Chicago-based Philanthropist Takes Active Role in Combating Cancer

The field of medicine is entering a new phase of innovation. This is particularly true in fields dedicated to fighting cancer, where research for many types of illness stagnated throughout the 70s, 80s and 90s. One of the most important areas that could yield potential breakthroughs is the ability of oncologists and others involved in the fight against cancer to make use of the vast amount of data that will become available with the cheap sequencing of the human genome.

Tempus, a biotech firm co-founded by Chicago-based philanthropist Eric Lefkowsky, is seeking to create a system that will harness the vast data provided by human genome sequencing and provide powerful insights to front-line physicians in the fight against cancer. Lefkofsky has long been interested in medicine, as one of the Midwest's most giving philanthropists, he has been responsible for doling out tens of millions of dollars to medical causes ranging from children's hospitals to charities for the indigent elderly who cannot cover medical expenses.

But it was when a family member got sick with cancer that Lefkofsky first decided to shed the role of passive philanthropist and become actively involved in the fight against cancer. After accompanying his family member to various oncology clinics over the course of a year, Lefkofsky was shocked to discover that the average cancer specialists had less access to good data than a typical over-the-road truck driver.

This realization led Lefkofsky to co-found Tempus in 2106. The idea behind Tempus is to bring together all the data that could possibly be relevant to the treatment of any given cancer patient, then allow physicians and oncologists to query the data in order to be provided with meaningful insights into what treatment options are likely to maximize the survival of the patient. In short, Tempus is like a search engine for oncologists, but with extremely powerful knowledge discovery tools that allow doctors to run powerful queries that are effectively equivalent to performing clinical studies, all at the push of a button.
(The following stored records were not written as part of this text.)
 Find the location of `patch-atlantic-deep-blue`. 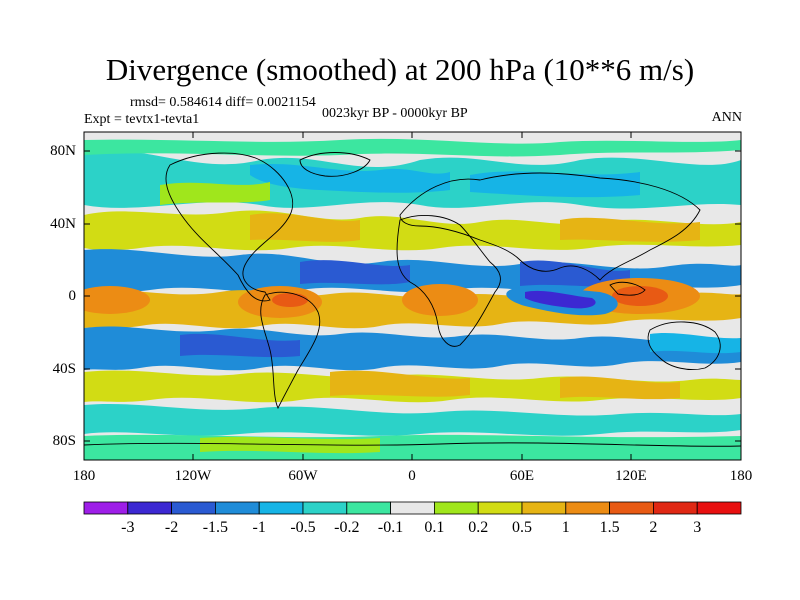

patch-atlantic-deep-blue is located at coordinates (355, 272).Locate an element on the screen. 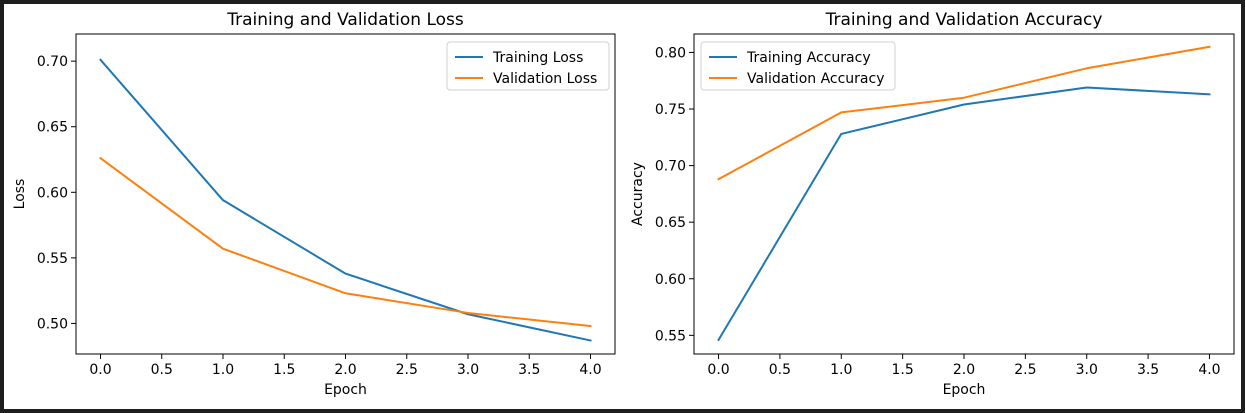 This screenshot has height=413, width=1245. chart-title: Training and Validation Accuracy is located at coordinates (964, 20).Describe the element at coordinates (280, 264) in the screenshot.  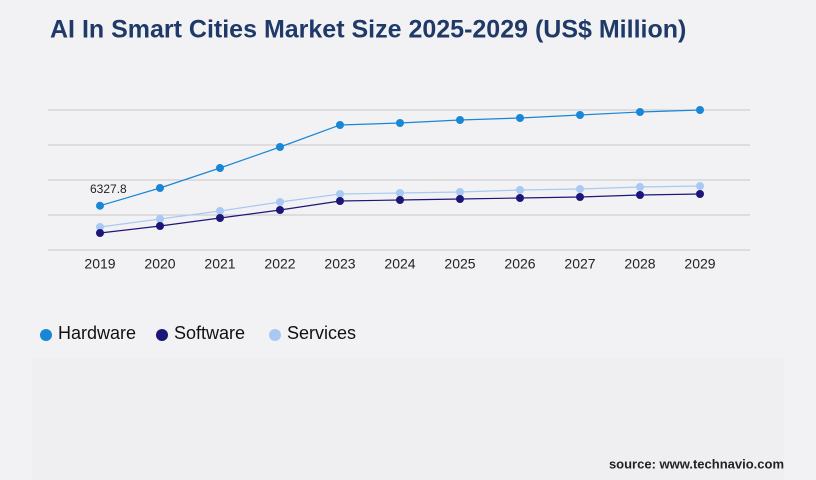
I see `x-tick-label: 2022` at that location.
A trove of ground-breaking data


Lefkofsky believes that the next major revolution in medicine will not be so heavily based in the development of new techniques, as were previous medical revolutions, but instead, it will be based on doctors learning how increasingly granular patient cohorts respond to various treatments.

This is particularly true in the field of cancer research and oncology. The treatments that are currently available, while far less crude than the first really successful protocols that started to emerge in the 1940s, are still blunt instruments. Modern oncologists, in effect, are like mechanics who are only allowed to fix cars with an adjustable wrench.
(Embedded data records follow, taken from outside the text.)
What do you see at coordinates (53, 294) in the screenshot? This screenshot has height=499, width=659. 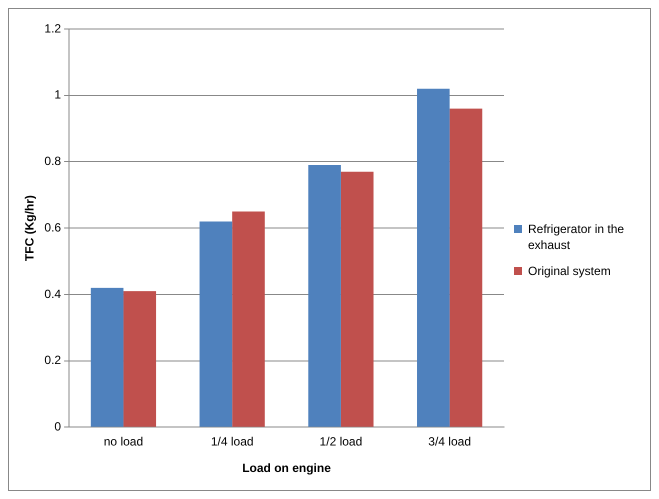 I see `y-tick-label: 0.4` at bounding box center [53, 294].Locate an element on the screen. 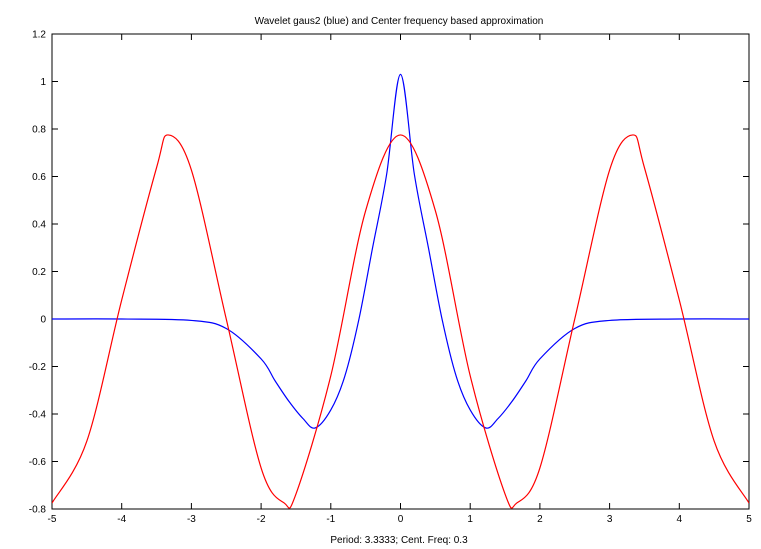 This screenshot has width=761, height=549. y-tick-label: 1 is located at coordinates (43, 82).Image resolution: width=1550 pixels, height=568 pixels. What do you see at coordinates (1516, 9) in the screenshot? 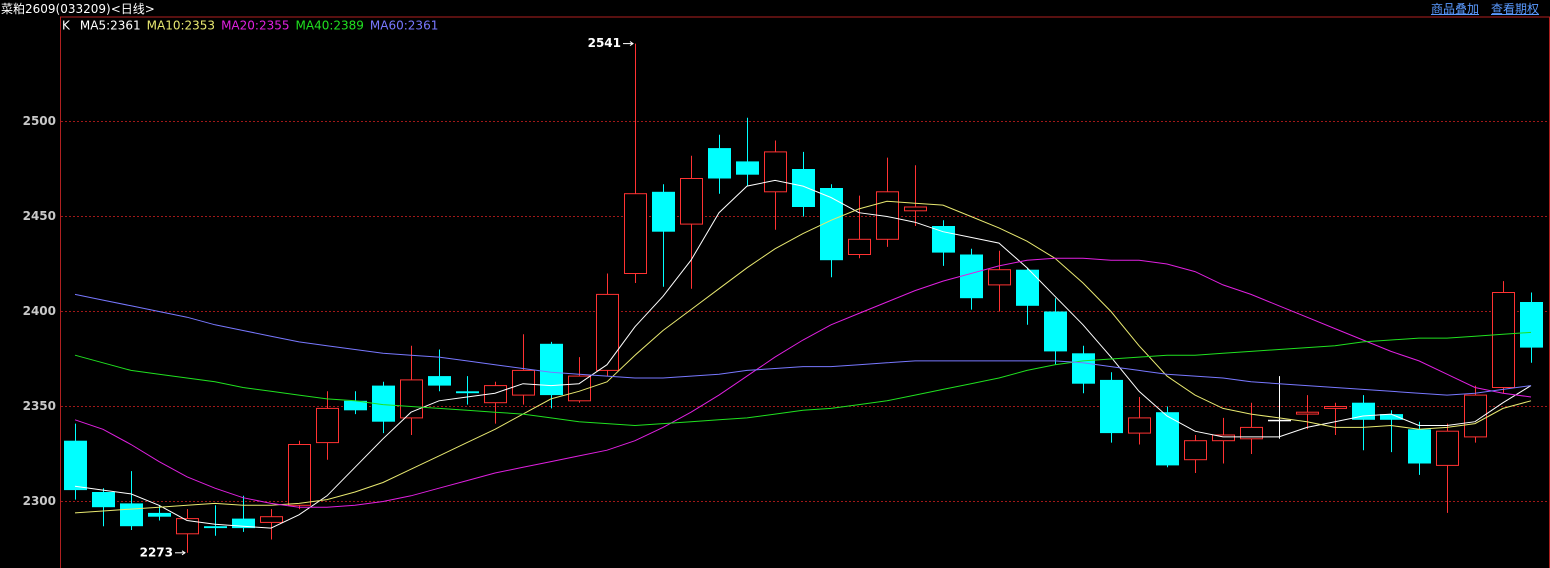
I see `options-link: 查看期权` at bounding box center [1516, 9].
But with modern data science, soon, oncologists may have an entire garage full of the most nuanced and ingenious tools that medicine has ever seen. One way in which this can be seen is by looking at a treatment like chemotherapy. The distribution of patient outcomes for any given treatment regimen is often extremely wide, with some patients making full recoveries and others faring poorly. By definition, such treatments are extremely crude.


Today, oncologists don't really understand the factors that lead some patients to make full recoveries while others don't make it at all. But with the Tempus platform, doctors may soon have the tools to understand the subtle differences between patients' biological and genetic makeup. This could mean that, in the future, all patients will receive treatments that will put them in the top 1 percent of today's patient distributions.